REQUIRED TASK ▸ From the material below, reproduce verbatim every line from the one containing "Task: Click the" through the one containing "Action: (x=1160, y=708)", inclusive, and leave out the pictures.

DATASET RECORDS ▸
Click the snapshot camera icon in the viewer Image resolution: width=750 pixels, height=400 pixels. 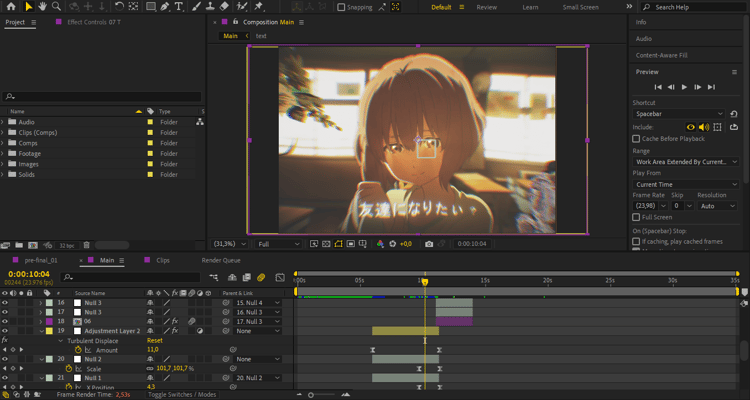[429, 244]
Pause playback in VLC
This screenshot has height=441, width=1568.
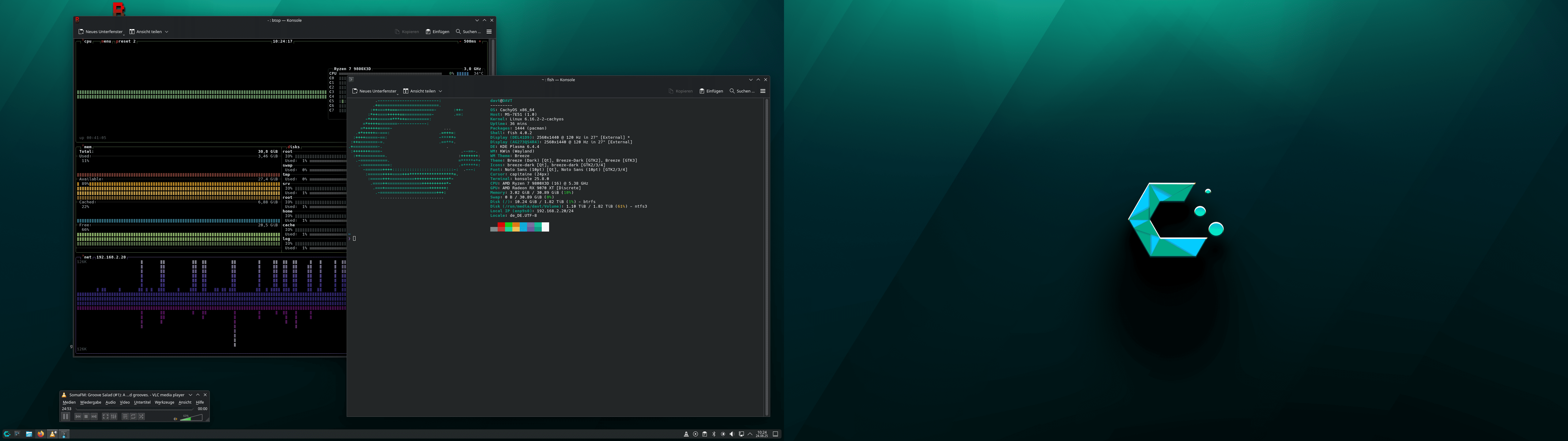[66, 417]
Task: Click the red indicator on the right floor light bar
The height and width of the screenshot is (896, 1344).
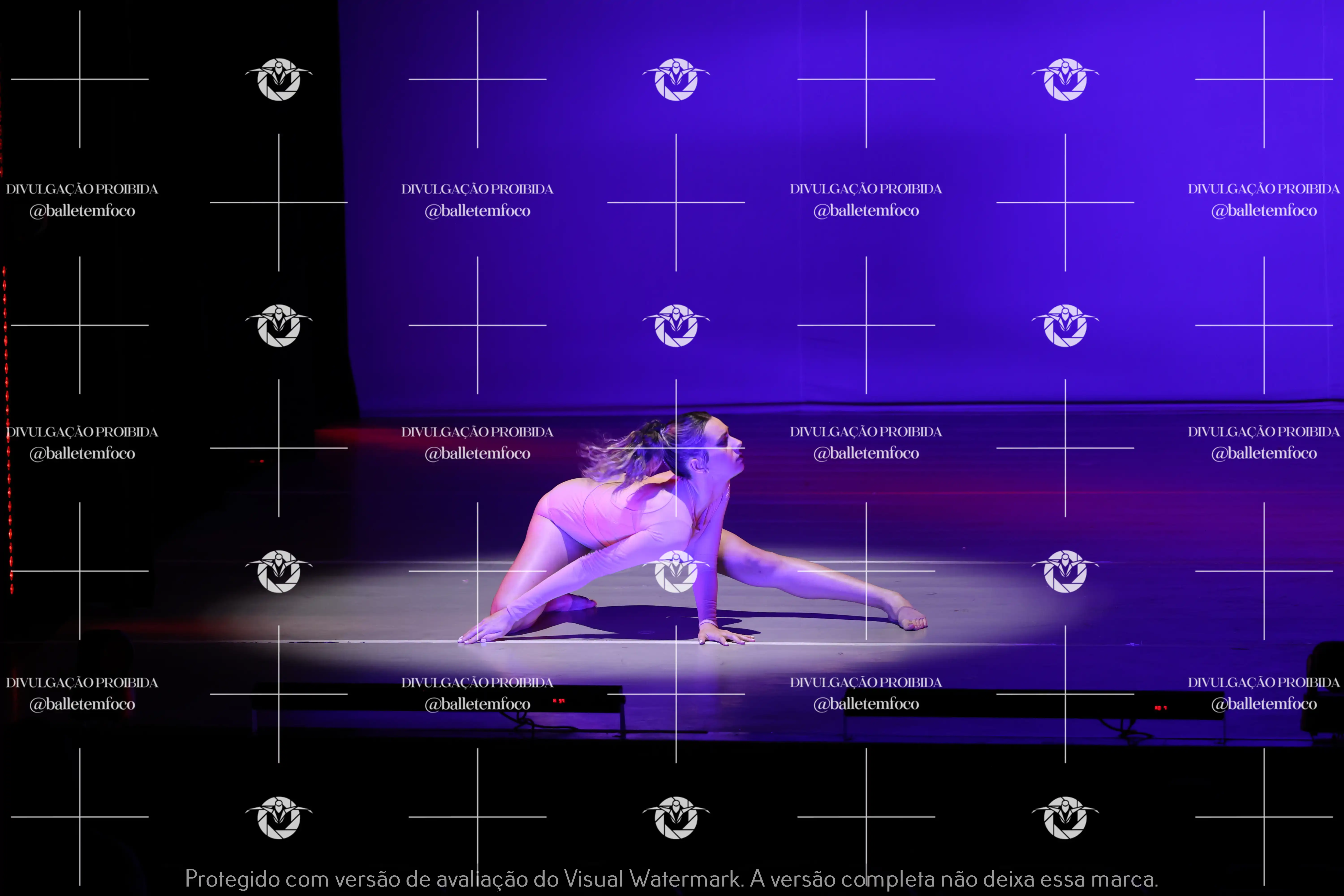Action: (x=1160, y=708)
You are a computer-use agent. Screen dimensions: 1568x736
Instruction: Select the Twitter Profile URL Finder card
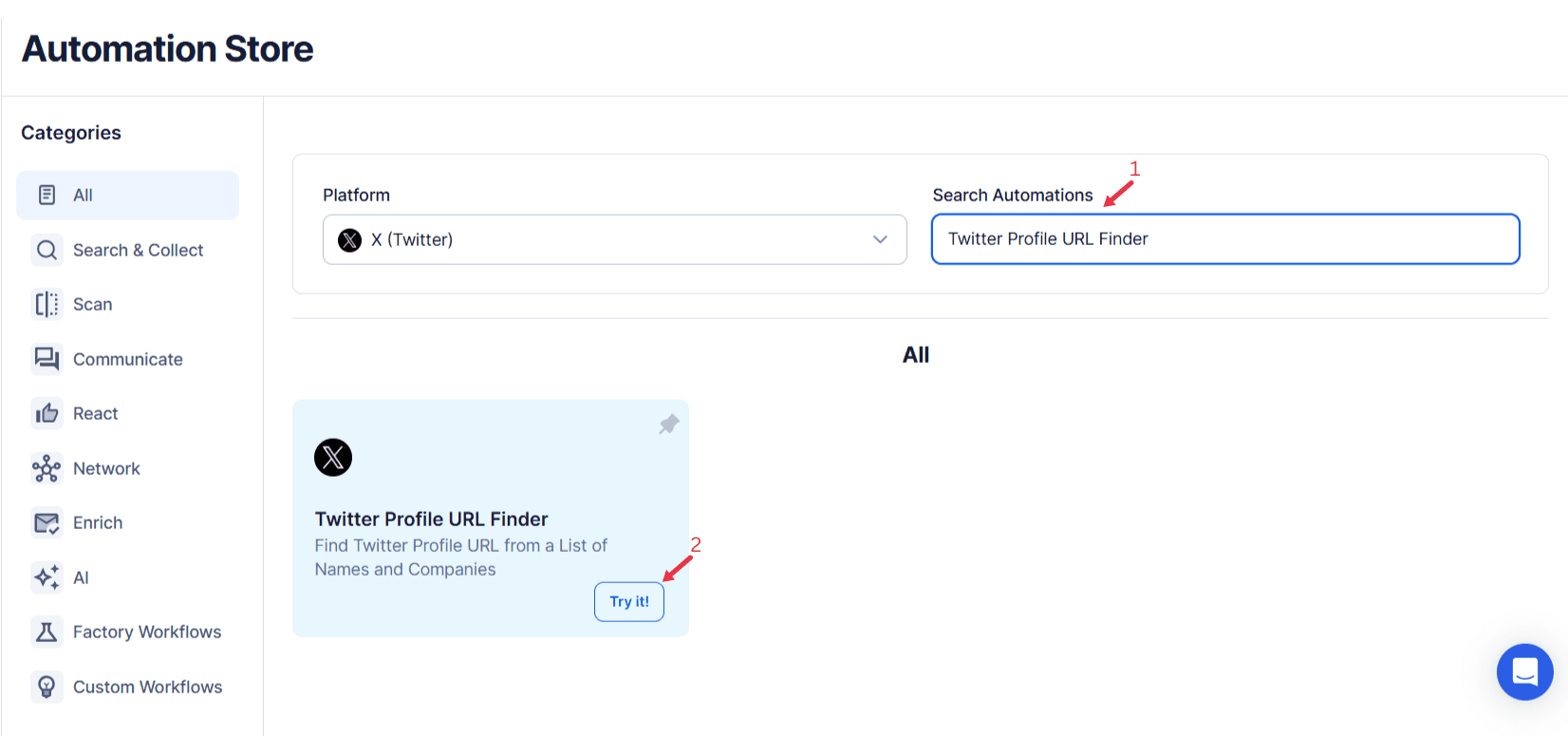tap(491, 519)
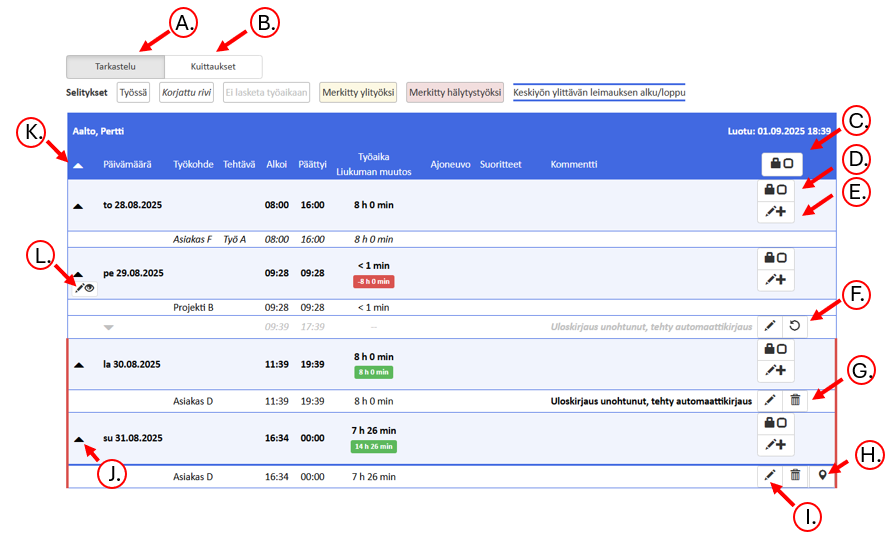Delete the Asiakas D 11:39 entry
Image resolution: width=895 pixels, height=544 pixels.
point(795,400)
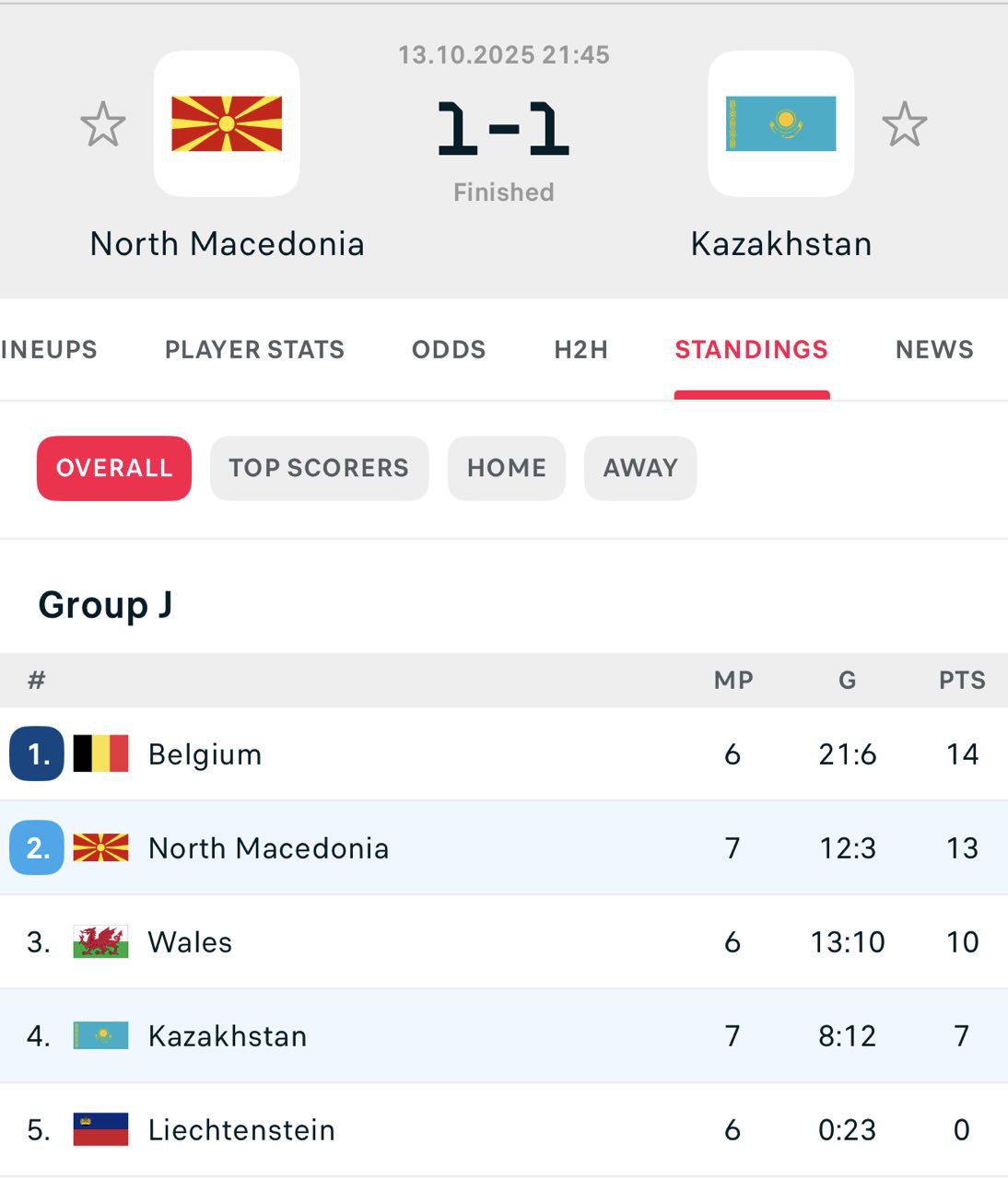
Task: Tap the North Macedonia team flag logo
Action: point(227,123)
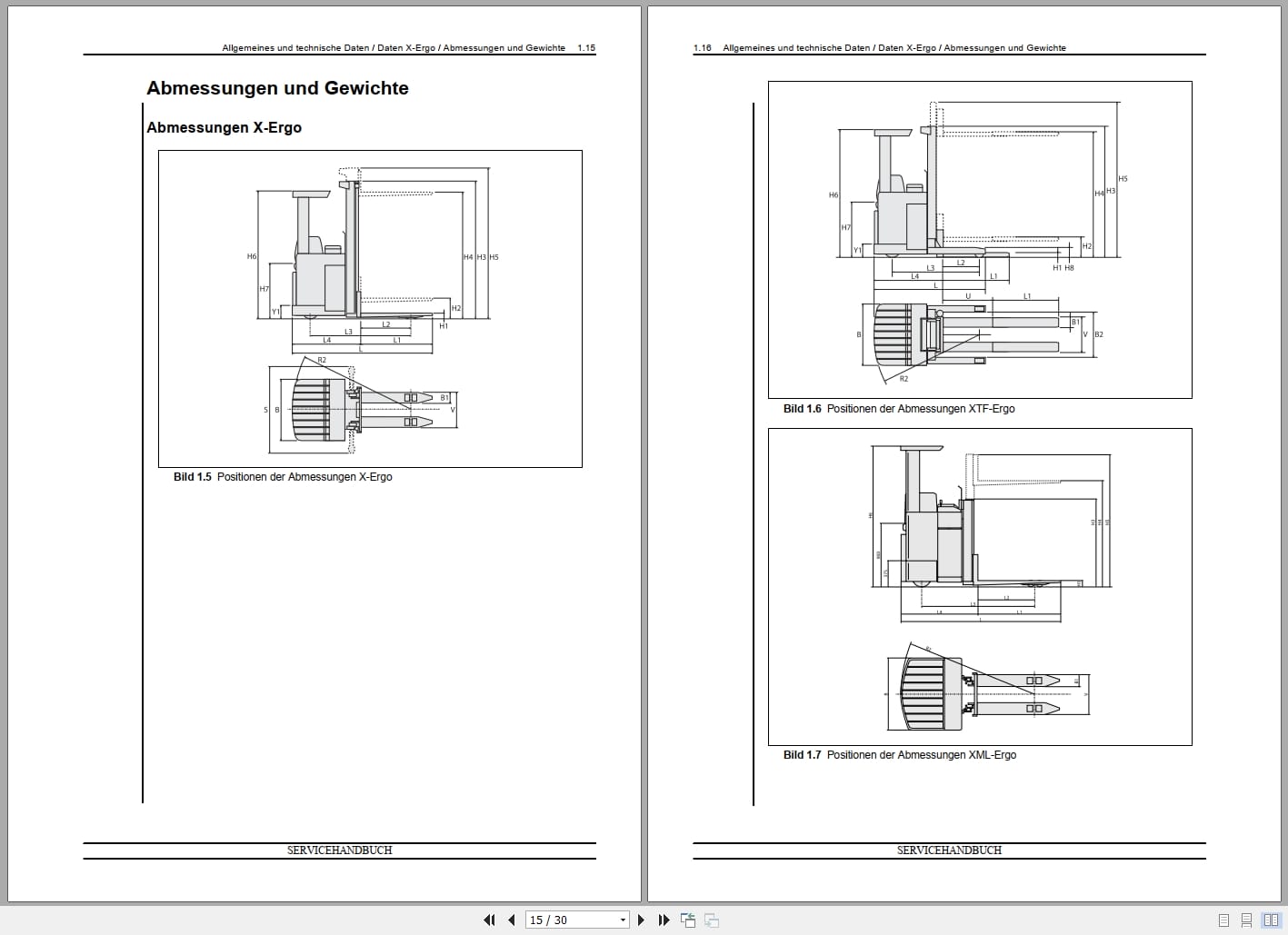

EXPECTED OUTPUT ▸
Task: Click the red indicator on the right floor light bar
The height and width of the screenshot is (896, 1344).
Action: (x=1160, y=708)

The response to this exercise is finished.